● What to work on:
Provide the entries once more, identical in every word.

● Records for the exercise:
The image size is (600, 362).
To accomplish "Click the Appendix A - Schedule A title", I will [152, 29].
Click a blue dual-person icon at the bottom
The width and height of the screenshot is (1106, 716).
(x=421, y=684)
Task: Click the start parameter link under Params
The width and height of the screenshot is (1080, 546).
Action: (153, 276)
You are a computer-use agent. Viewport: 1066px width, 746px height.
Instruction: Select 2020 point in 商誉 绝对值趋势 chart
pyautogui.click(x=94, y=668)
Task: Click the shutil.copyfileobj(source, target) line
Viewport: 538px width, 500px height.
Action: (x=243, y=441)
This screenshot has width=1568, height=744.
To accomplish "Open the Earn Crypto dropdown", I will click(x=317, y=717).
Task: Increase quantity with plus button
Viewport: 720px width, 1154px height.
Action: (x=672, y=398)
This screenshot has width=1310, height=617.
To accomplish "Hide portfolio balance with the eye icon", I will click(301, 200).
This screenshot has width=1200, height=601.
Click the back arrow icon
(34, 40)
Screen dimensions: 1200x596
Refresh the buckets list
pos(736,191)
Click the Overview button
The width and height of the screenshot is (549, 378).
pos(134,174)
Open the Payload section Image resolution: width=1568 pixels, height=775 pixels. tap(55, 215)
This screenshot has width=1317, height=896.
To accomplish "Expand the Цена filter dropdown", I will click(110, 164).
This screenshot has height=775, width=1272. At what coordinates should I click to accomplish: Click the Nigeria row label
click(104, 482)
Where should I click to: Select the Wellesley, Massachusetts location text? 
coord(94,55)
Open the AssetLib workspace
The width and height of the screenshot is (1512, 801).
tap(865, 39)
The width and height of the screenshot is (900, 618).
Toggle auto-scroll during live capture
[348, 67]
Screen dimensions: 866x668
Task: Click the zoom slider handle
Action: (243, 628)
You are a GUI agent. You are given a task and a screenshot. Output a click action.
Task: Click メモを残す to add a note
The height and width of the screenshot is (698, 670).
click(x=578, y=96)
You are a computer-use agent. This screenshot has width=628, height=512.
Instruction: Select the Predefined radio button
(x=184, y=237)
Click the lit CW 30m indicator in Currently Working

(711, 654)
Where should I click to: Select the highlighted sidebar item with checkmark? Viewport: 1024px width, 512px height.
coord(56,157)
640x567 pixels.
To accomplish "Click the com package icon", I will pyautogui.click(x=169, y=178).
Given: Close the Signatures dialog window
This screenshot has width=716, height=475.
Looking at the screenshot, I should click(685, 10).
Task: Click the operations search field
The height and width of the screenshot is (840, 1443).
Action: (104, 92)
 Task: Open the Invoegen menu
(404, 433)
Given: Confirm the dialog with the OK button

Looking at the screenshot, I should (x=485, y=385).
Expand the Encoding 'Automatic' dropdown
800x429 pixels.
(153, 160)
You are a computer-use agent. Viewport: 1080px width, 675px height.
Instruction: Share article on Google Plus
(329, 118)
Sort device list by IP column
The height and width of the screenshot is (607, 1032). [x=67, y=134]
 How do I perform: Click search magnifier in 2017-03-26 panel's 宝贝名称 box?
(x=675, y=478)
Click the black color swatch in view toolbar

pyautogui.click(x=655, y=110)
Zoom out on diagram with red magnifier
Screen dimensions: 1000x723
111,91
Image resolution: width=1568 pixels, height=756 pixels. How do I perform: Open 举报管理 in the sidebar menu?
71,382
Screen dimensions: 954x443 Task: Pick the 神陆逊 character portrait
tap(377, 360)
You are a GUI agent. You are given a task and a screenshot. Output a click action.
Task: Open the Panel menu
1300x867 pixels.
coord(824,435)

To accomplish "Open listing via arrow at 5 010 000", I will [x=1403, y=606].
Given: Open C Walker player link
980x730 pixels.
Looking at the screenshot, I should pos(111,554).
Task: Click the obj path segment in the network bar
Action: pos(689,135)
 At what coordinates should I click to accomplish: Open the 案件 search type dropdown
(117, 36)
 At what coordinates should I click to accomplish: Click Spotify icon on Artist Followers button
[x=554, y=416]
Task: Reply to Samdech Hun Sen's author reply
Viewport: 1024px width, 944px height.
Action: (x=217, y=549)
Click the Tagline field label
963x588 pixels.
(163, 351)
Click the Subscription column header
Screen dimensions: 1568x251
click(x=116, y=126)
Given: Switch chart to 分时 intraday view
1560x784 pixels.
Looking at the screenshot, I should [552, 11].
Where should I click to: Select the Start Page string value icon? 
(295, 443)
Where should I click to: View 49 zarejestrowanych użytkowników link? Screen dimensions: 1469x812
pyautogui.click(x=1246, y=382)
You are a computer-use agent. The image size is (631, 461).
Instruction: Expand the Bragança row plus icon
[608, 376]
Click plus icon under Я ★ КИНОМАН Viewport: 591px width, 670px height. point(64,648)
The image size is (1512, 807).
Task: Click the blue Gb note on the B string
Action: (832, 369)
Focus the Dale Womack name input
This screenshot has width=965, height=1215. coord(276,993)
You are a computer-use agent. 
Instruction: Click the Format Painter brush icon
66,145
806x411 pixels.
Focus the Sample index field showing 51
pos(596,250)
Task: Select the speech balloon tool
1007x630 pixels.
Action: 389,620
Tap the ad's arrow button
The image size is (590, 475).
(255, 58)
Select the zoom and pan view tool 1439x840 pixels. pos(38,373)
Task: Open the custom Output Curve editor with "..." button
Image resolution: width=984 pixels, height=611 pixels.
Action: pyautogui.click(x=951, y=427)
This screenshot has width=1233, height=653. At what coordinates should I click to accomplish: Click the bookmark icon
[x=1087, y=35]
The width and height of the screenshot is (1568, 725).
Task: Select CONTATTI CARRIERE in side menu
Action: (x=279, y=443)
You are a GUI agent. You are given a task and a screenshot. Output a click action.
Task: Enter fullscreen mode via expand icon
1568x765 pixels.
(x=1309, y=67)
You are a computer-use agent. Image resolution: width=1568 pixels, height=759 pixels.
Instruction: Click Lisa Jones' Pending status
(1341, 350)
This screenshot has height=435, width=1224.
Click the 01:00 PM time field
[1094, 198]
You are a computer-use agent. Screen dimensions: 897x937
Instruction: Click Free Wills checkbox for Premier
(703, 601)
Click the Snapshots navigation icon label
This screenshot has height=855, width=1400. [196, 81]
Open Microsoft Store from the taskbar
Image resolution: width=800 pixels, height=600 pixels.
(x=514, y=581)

● Written answer:
The image size is (600, 362).
To accomplish "Click the Appendix A - Schedule A title", I will [152, 29].
Click a blue dual-person icon at the bottom
The width and height of the screenshot is (1106, 716).
(x=421, y=684)
Task: Click the start parameter link under Params
The width and height of the screenshot is (1080, 546).
Action: (153, 276)
You are a computer-use agent. Viewport: 1066px width, 746px height.
Instruction: Select 2020 point in 商誉 绝对值趋势 chart
pyautogui.click(x=94, y=668)
Task: Click the shutil.copyfileobj(source, target) line
Viewport: 538px width, 500px height.
Action: (x=243, y=441)
This screenshot has width=1568, height=744.
To accomplish "Open the Earn Crypto dropdown", I will click(x=317, y=717).
Task: Increase quantity with plus button
Viewport: 720px width, 1154px height.
Action: (x=672, y=398)
This screenshot has width=1310, height=617.
To accomplish "Hide portfolio balance with the eye icon", I will click(301, 200).
This screenshot has width=1200, height=601.
Click the back arrow icon
(34, 40)
Screen dimensions: 1200x596
Refresh the buckets list
pos(736,191)
Click the Overview button
The width and height of the screenshot is (549, 378).
pos(134,174)
Open the Payload section Image resolution: width=1568 pixels, height=775 pixels. tap(55, 215)
This screenshot has width=1317, height=896.
To accomplish "Expand the Цена filter dropdown", I will click(110, 164).
This screenshot has height=775, width=1272. At what coordinates should I click to accomplish: Click the Nigeria row label
click(104, 482)
Where should I click to: Select the Wellesley, Massachusetts location text? 
coord(94,55)
Open the AssetLib workspace
The width and height of the screenshot is (1512, 801).
tap(865, 39)
The width and height of the screenshot is (900, 618).
Toggle auto-scroll during live capture
[348, 67]
Screen dimensions: 866x668
Task: Click the zoom slider handle
Action: (243, 628)
You are a GUI agent. You are given a task and a screenshot. Output a click action.
Task: Click メモを残す to add a note
The height and width of the screenshot is (698, 670).
click(x=578, y=96)
You are a computer-use agent. This screenshot has width=628, height=512.
Instruction: Select the Predefined radio button
(x=184, y=237)
Click the lit CW 30m indicator in Currently Working

(711, 654)
Where should I click to: Select the highlighted sidebar item with checkmark? Viewport: 1024px width, 512px height.
coord(56,157)
640x567 pixels.
To accomplish "Click the com package icon", I will pyautogui.click(x=169, y=178).
Given: Close the Signatures dialog window
This screenshot has width=716, height=475.
Looking at the screenshot, I should click(685, 10).
Task: Click the operations search field
The height and width of the screenshot is (840, 1443).
Action: (104, 92)
 Task: Open the Invoegen menu
(404, 433)
Given: Confirm the dialog with the OK button

Looking at the screenshot, I should (x=485, y=385).
Expand the Encoding 'Automatic' dropdown
800x429 pixels.
(153, 160)
You are a computer-use agent. Viewport: 1080px width, 675px height.
Instruction: Share article on Google Plus
(329, 118)
Sort device list by IP column
The height and width of the screenshot is (607, 1032). [x=67, y=134]
 How do I perform: Click search magnifier in 2017-03-26 panel's 宝贝名称 box?
(x=675, y=478)
Click the black color swatch in view toolbar

pyautogui.click(x=655, y=110)
Zoom out on diagram with red magnifier
Screen dimensions: 1000x723
111,91
Image resolution: width=1568 pixels, height=756 pixels. How do I perform: Open 举报管理 in the sidebar menu?
71,382
Screen dimensions: 954x443 Task: Pick the 神陆逊 character portrait
tap(377, 360)
You are a GUI agent. You are given a task and a screenshot. Output a click action.
Task: Open the Panel menu
1300x867 pixels.
coord(824,435)

To accomplish "Open listing via arrow at 5 010 000", I will [x=1403, y=606].
Given: Open C Walker player link
980x730 pixels.
Looking at the screenshot, I should pos(111,554).
Task: Click the obj path segment in the network bar
Action: pos(689,135)
 At what coordinates should I click to accomplish: Open the 案件 search type dropdown
(117, 36)
 At what coordinates should I click to accomplish: Click Spotify icon on Artist Followers button
[x=554, y=416]
Task: Reply to Samdech Hun Sen's author reply
Viewport: 1024px width, 944px height.
Action: (x=217, y=549)
Click the Tagline field label
963x588 pixels.
(163, 351)
Click the Subscription column header
Screen dimensions: 1568x251
click(x=116, y=126)
Given: Switch chart to 分时 intraday view
1560x784 pixels.
Looking at the screenshot, I should [552, 11].
Where should I click to: Select the Start Page string value icon? 
(295, 443)
Where should I click to: View 49 zarejestrowanych użytkowników link? Screen dimensions: 1469x812
pyautogui.click(x=1246, y=382)
You are a computer-use agent. The image size is (631, 461).
Instruction: Expand the Bragança row plus icon
[608, 376]
Click plus icon under Я ★ КИНОМАН Viewport: 591px width, 670px height. point(64,648)
The image size is (1512, 807).
Task: Click the blue Gb note on the B string
Action: (832, 369)
Focus the Dale Womack name input
This screenshot has width=965, height=1215. coord(276,993)
You are a computer-use agent. 
Instruction: Click the Format Painter brush icon
66,145
806x411 pixels.
Focus the Sample index field showing 51
pos(596,250)
Task: Select the speech balloon tool
1007x630 pixels.
Action: 389,620
Tap the ad's arrow button
The image size is (590, 475).
(255, 58)
Select the zoom and pan view tool 1439x840 pixels. pos(38,373)
Task: Open the custom Output Curve editor with "..." button
Image resolution: width=984 pixels, height=611 pixels.
Action: pyautogui.click(x=951, y=427)
This screenshot has width=1233, height=653. At what coordinates should I click to accomplish: Click the bookmark icon
[x=1087, y=35]
The width and height of the screenshot is (1568, 725).
Task: Select CONTATTI CARRIERE in side menu
Action: (x=279, y=443)
You are a GUI agent. You are given a task and a screenshot. Output a click action.
Task: Enter fullscreen mode via expand icon
1568x765 pixels.
(x=1309, y=67)
You are a computer-use agent. Image resolution: width=1568 pixels, height=759 pixels.
Instruction: Click Lisa Jones' Pending status
(1341, 350)
This screenshot has height=435, width=1224.
Click the 01:00 PM time field
[1094, 198]
You are a computer-use agent. Screen dimensions: 897x937
Instruction: Click Free Wills checkbox for Premier
(703, 601)
Click the Snapshots navigation icon label
This screenshot has height=855, width=1400. [196, 81]
Open Microsoft Store from the taskbar
Image resolution: width=800 pixels, height=600 pixels.
(x=514, y=581)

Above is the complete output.